L'analyse de l'écriture romanesque interpelle le critique dans divers lieux de la création esthétique. C'est la raison pour laquelle je m'intéresse dans cette partie de ma réflexion à la perspective narrative et au vouloir du personnage central de Ways of dying. L'étude de ces deux autres catégories constitutives de l'écriture romanesque me semblent pertinente pour dégager l'Histoire (avec grand H) qui a lieu sous le mouvement superficiel de l'histoire , celle vécue par les personnages , comme le dit Henri Mitterand201(*) . Cette analyse permet sinon de mettre en évidence la conjonction des préoccupations esthético- politiques de Mda et d'André Brink , du moins d'apporter un éclaircissement déterminant sur le sens de Get a life de Nadine Gordimer. C'est tout au moins parce que l'éclaircissement en question scelle les coïncidences esthétique, politique et idéologique entre Get a life de Nadine Gordimer et Elizabeth Costello de John Coetzee que la perspective narrative et le vouloir de Toloki méritent d'être étudiés ensemble.

III-2-1-Le vouloir de Toloki

Philippe Hamon estime que le vouloir du personnage est une modalité essentielle dans l'analyse du roman. Il écrit à cet effet :

Dans l'univers anthropomorphe du roman qui organise la confusion personne-personnage, le vouloir instaure le personnage comme actant-sujet et déclenche le processus narratif.
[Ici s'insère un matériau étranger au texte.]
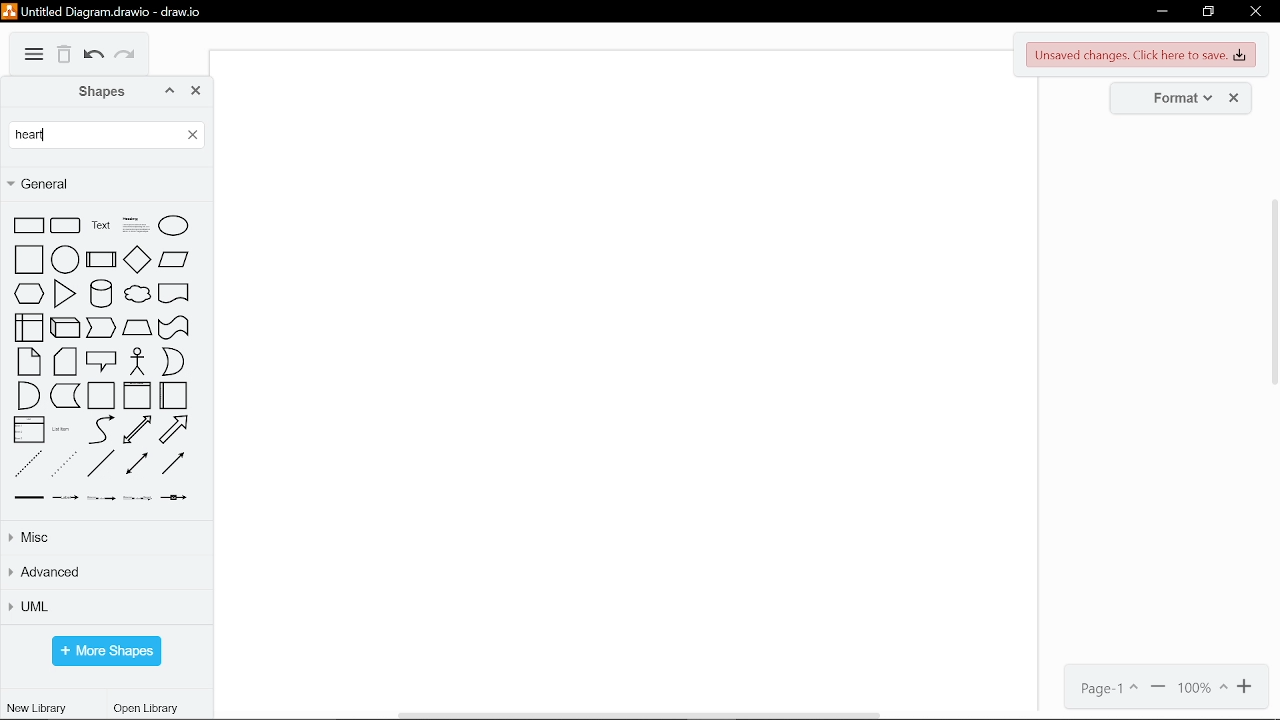  Describe the element at coordinates (176, 498) in the screenshot. I see `connector with symbol` at that location.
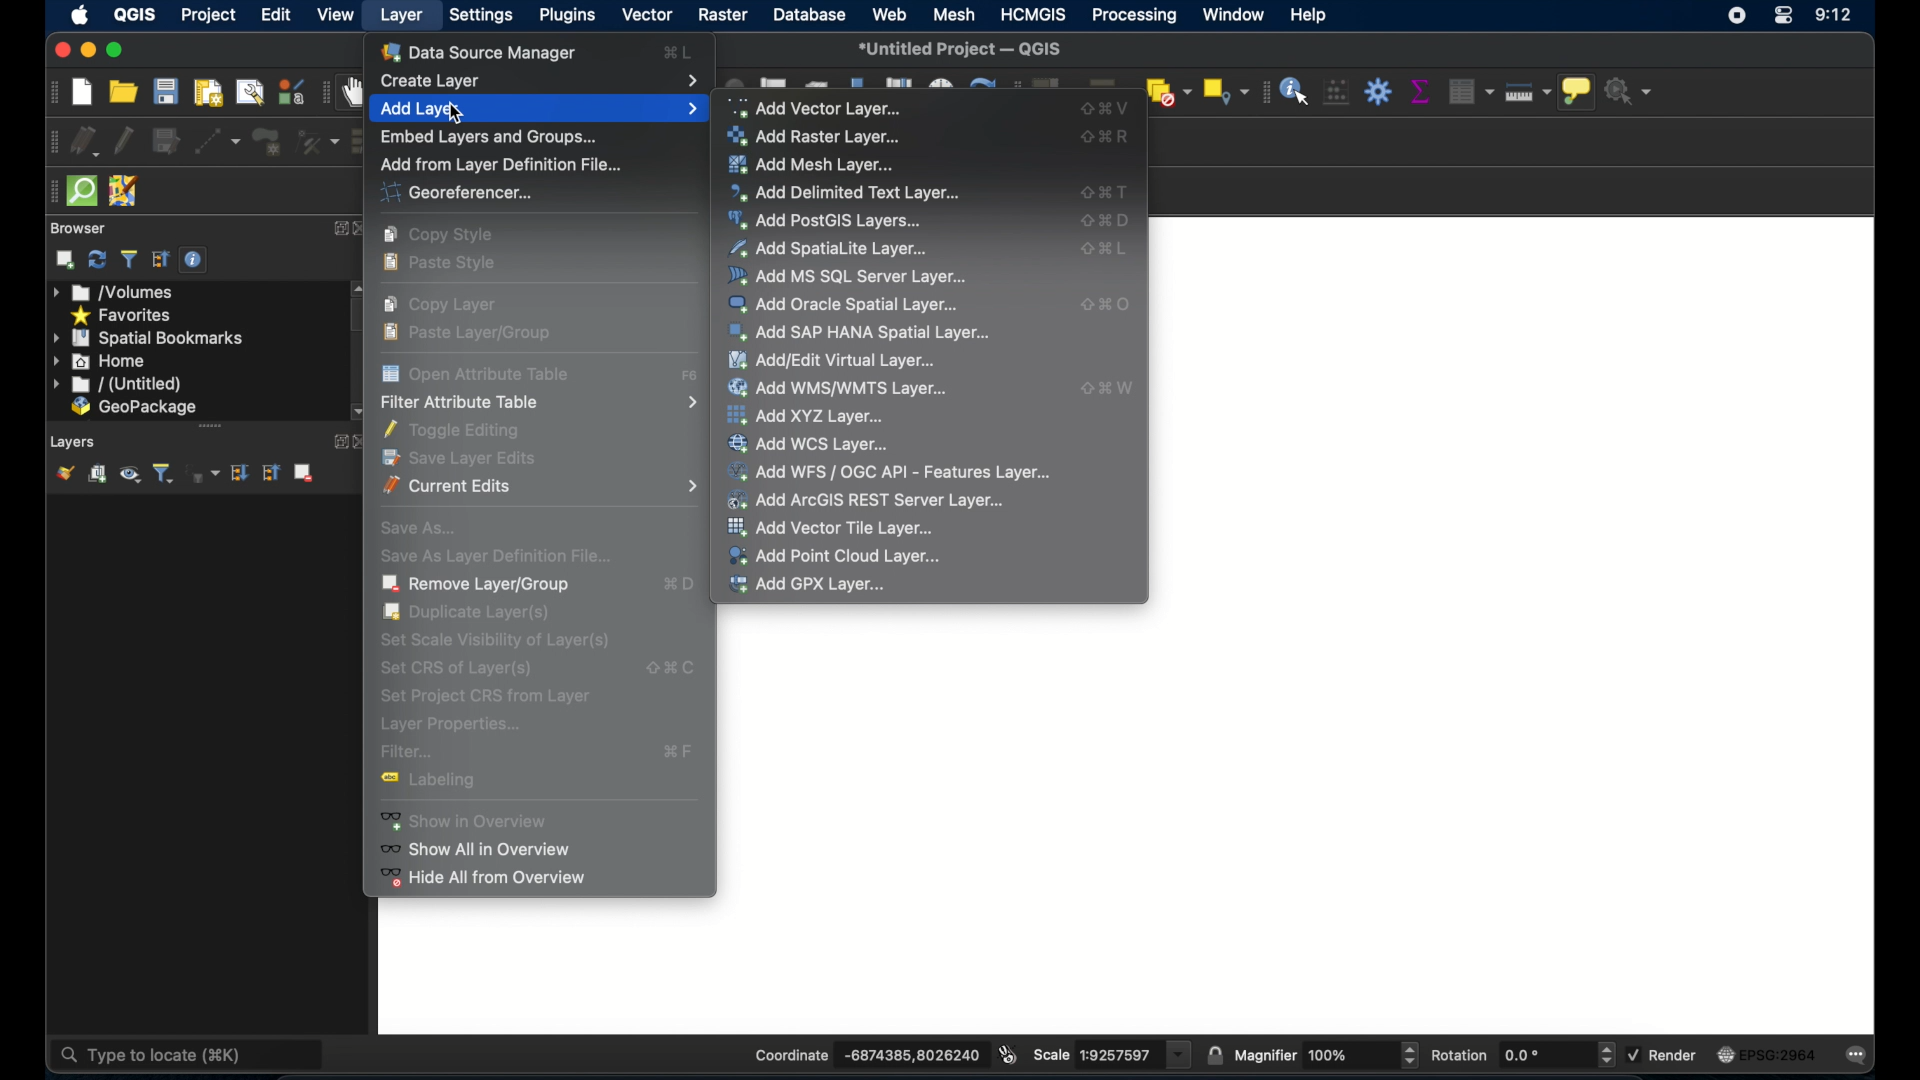 Image resolution: width=1920 pixels, height=1080 pixels. Describe the element at coordinates (544, 585) in the screenshot. I see `Remove Layer/Group` at that location.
Il transforme n'importe quel acteur, à n'importe quel moment du récit, en un sujet virtuel doté d'un programme local ou global et en relation déjà finalisée avec un objet auquel il attribue une valeur soit positive (il désire l'objet) ,soit négative (il désire l'éviter). Cet objet peut lui-même , être soit un objet concret(vouloir une maison ,vouloir un enfant...) ,soit un état ( vouloir être heureux...) , soit une modalité (vouloir le pouvoir , désirer un savoir) etc. et ce vouloir-faire peut être inné ou acquis202(*).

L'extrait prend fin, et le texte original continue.